— TEXT SHOWN —
##############################

I then usually repeat the process as I find one coat is often insufficient to get an even covering. This also allows me to touch-up areas where my painting has not been as accurate as it could be.
I then start to pick out the details on the faces; for example the shadows under the chin and hollows of the cheek and the highlights of the cheek bones using darker tones. Lips are picked out in a slightly redder flesh tone (lips are seldom bright red unless lipstick has been applied). Following advice from various websites, I paint the pupils of the eyes first and then the 'whites' (white with a little yellow added to tone it down). Where teeth are showing I use the same yellowy white (who in 1930 would have actually had ultra-white teeth?).
Hair is usually given a base colour at first and then a dry-brushing of a lighter colour to pick out highlights. Dry-brushing, as the name suggests, is achieved by loading the brush with paint and then wiping off most of the paint on a paper towel. The brush is then wiped lightly over the area so only the raised areas receive the colour. In the picture below, the figure's hair and moustache has been dry-brushed in light grey over a dark grey base coat.

##############################

— DATASET CONTENT —
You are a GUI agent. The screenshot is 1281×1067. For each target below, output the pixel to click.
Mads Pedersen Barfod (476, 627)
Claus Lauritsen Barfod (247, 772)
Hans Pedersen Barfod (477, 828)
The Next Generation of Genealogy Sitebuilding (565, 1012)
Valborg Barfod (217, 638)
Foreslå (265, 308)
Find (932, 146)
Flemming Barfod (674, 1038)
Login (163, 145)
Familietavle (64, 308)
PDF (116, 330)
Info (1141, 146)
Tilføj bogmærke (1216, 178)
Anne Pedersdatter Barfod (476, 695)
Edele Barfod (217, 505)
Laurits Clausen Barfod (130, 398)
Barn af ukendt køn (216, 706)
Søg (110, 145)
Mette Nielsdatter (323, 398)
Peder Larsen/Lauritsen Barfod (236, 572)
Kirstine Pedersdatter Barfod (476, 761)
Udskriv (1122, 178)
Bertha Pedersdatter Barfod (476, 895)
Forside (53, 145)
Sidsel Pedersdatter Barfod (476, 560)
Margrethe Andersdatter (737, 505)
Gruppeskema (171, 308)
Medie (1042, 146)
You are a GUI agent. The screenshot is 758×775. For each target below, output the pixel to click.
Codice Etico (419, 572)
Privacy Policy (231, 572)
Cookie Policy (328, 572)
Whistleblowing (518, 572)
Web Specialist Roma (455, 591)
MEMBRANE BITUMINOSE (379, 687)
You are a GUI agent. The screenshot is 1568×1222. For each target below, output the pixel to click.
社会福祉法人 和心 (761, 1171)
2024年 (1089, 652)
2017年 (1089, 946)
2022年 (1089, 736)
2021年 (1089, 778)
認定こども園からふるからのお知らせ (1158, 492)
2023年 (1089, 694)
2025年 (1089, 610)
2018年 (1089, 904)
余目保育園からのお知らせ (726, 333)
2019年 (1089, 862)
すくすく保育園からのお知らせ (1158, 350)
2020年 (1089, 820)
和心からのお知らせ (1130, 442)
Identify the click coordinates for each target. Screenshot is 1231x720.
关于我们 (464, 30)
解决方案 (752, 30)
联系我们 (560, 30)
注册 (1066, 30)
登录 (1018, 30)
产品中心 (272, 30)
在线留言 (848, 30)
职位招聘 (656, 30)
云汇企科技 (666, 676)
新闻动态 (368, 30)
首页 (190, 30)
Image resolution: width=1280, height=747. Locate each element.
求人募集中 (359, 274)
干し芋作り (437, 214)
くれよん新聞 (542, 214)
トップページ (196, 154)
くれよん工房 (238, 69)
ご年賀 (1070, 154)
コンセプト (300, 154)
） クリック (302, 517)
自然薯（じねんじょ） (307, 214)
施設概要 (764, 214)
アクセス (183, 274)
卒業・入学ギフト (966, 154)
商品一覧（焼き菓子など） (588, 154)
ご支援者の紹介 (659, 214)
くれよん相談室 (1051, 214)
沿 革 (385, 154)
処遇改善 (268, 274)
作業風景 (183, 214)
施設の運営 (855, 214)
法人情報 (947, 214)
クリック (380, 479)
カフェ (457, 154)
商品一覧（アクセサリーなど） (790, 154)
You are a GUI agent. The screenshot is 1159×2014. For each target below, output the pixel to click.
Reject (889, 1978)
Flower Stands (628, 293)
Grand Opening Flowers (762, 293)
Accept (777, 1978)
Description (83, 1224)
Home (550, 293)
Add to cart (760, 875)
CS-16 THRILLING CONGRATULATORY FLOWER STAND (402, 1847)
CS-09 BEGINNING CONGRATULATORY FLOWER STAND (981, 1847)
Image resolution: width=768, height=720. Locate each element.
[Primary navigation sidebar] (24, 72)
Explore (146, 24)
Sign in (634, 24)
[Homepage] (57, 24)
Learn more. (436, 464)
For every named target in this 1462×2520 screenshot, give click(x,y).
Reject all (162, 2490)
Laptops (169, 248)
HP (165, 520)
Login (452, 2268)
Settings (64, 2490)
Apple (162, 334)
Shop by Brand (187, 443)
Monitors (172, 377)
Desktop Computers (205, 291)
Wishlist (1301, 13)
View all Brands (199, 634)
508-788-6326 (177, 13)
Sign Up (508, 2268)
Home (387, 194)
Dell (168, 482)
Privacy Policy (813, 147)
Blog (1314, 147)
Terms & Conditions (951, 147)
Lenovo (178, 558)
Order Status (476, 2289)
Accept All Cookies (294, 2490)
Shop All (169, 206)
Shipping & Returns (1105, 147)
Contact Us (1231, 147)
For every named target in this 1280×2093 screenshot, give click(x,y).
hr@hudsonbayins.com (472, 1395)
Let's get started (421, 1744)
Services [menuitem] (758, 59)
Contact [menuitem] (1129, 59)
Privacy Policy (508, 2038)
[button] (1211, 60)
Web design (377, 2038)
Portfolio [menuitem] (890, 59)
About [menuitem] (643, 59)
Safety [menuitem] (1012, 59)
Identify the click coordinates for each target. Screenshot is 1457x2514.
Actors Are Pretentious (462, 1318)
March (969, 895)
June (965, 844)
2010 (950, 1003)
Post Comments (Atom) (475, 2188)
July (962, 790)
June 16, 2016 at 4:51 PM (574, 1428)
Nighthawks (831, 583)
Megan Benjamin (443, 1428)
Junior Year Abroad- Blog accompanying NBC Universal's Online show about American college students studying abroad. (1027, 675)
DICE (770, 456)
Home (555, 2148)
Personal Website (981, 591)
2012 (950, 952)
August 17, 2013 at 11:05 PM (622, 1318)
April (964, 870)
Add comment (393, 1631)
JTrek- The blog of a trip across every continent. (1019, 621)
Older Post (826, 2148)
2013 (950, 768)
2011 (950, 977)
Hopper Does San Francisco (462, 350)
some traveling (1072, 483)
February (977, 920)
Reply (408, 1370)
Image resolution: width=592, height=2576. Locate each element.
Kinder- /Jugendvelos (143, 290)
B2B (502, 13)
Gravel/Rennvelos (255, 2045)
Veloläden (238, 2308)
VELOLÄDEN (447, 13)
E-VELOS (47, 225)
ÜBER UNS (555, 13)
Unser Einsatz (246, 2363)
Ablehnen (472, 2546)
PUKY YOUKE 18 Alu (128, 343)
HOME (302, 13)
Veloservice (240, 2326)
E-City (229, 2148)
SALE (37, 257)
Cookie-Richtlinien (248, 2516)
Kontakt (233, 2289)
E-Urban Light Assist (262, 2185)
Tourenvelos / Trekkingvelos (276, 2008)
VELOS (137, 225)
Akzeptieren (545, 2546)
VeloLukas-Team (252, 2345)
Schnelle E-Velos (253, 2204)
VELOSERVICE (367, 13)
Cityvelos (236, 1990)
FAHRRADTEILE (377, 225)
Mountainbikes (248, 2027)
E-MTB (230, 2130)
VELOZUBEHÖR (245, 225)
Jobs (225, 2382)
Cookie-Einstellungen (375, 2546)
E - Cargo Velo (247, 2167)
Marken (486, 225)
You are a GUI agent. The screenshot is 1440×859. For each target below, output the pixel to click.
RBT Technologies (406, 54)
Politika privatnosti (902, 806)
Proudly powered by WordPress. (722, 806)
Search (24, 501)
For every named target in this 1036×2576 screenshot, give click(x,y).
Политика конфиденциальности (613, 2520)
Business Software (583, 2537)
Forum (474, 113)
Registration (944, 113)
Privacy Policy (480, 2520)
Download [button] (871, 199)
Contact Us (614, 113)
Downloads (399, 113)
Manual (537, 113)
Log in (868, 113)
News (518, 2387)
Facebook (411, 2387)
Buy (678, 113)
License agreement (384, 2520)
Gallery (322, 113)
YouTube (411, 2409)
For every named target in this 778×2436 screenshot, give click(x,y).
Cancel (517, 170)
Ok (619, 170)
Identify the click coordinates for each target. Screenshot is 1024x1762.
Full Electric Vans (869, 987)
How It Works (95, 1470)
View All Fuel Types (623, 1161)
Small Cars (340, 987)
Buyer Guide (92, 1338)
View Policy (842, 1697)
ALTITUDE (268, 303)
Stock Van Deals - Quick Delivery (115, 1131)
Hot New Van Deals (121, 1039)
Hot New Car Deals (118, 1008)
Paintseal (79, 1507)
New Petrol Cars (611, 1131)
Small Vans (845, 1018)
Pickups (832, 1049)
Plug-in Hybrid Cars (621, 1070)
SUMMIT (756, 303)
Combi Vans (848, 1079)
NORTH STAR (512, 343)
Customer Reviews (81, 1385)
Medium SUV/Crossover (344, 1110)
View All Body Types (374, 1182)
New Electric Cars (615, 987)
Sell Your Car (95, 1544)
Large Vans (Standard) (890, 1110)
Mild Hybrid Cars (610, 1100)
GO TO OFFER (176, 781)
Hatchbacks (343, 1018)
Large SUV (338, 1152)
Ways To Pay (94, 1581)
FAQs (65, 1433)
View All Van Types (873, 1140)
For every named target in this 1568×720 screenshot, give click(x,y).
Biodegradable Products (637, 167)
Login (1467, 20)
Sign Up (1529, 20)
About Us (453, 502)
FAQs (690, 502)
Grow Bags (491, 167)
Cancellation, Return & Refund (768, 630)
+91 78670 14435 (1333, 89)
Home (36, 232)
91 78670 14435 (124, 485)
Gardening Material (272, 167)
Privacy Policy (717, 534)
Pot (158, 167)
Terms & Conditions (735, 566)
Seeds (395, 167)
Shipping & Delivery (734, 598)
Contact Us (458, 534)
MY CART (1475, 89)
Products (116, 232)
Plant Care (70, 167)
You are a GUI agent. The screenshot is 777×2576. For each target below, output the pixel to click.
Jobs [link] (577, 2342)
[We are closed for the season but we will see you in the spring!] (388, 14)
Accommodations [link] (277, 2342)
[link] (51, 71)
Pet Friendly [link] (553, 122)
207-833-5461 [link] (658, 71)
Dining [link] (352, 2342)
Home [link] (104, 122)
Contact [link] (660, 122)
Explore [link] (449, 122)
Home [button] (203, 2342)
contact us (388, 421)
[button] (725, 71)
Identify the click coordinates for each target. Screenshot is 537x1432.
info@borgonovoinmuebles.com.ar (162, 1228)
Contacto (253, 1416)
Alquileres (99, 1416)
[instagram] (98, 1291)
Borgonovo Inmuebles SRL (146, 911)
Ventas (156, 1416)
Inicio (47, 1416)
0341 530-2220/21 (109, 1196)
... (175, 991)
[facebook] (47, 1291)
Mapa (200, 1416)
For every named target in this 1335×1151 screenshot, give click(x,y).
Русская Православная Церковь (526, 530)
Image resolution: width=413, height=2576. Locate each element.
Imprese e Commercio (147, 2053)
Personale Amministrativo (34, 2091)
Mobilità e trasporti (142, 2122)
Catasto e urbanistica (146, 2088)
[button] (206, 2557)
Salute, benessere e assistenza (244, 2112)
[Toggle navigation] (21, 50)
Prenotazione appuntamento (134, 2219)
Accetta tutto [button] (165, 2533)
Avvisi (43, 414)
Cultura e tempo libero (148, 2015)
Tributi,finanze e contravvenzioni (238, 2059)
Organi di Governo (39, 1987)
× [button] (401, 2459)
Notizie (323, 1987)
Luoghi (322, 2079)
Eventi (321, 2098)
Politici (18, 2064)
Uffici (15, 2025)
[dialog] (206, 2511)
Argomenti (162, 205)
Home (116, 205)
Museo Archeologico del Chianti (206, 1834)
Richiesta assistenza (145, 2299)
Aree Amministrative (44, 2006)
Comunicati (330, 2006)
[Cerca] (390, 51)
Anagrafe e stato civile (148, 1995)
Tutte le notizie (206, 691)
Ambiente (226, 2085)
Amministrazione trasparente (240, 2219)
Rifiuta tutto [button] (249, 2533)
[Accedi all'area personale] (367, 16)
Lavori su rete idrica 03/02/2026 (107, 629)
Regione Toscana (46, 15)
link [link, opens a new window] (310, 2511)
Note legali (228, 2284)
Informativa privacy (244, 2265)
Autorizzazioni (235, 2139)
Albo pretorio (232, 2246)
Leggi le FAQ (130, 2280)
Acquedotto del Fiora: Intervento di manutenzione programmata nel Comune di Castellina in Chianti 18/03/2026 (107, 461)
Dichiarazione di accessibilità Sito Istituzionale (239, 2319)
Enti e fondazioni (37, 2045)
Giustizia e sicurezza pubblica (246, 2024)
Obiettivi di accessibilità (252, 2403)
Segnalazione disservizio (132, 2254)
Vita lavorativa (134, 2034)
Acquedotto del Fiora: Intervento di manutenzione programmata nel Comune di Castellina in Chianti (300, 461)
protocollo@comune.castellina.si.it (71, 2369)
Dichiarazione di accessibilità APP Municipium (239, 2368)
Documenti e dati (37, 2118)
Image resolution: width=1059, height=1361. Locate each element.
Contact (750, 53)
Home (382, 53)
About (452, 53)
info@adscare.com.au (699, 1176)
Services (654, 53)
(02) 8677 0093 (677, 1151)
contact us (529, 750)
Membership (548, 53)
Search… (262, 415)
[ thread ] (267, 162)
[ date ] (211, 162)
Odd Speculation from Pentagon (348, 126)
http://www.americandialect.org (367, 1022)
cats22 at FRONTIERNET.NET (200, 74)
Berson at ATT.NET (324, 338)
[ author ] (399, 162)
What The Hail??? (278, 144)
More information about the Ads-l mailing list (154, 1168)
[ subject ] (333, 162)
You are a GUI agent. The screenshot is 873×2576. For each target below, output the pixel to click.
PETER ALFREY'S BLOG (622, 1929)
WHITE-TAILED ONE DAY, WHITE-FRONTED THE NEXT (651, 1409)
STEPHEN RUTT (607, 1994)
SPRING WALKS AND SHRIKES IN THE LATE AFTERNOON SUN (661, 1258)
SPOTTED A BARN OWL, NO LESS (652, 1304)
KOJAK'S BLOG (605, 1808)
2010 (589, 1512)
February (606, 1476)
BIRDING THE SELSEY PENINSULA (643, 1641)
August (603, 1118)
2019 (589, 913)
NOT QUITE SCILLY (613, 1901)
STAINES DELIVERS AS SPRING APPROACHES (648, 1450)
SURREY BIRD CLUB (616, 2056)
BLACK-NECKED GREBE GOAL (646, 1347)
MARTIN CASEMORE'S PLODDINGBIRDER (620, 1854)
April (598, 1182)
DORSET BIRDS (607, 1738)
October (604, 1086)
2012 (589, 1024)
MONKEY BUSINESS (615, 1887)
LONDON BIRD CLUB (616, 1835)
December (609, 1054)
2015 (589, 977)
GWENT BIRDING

##############################

— TASK SET —
• A. Summarize the text on painting figures in two sentences.
• B. Reproduce the part of the text on painting figures starting at "I then start" and ending at "had ultra-white teeth?).".
• C. In the text on painting figures, what is used to paint the whites of the eyes?

— TASK RESULTS —
• A. The painter usually applies a second coat for even coverage and touch-ups, then picks out facial details such as shadows, highlights, lips, eyes and teeth. Hair gets a base color and then a dry-brushing of a lighter color, done by wiping most of the paint off the brush so only the raised areas take the color.

• B.
I then start to pick out the details on the faces; for example the shadows under the chin and hollows of the cheek and the highlights of the cheek bones using darker tones. Lips are picked out in a slightly redder flesh tone (lips are seldom bright red unless lipstick has been applied). Following advice from various websites, I paint the pupils of the eyes first and then the 'whites' (white with a little yellow added to tone it down). Where teeth are showing I use the same yellowy white (who in 1930 would have actually had ultra-white teeth?).

• C. White with a little yellow added to tone it down.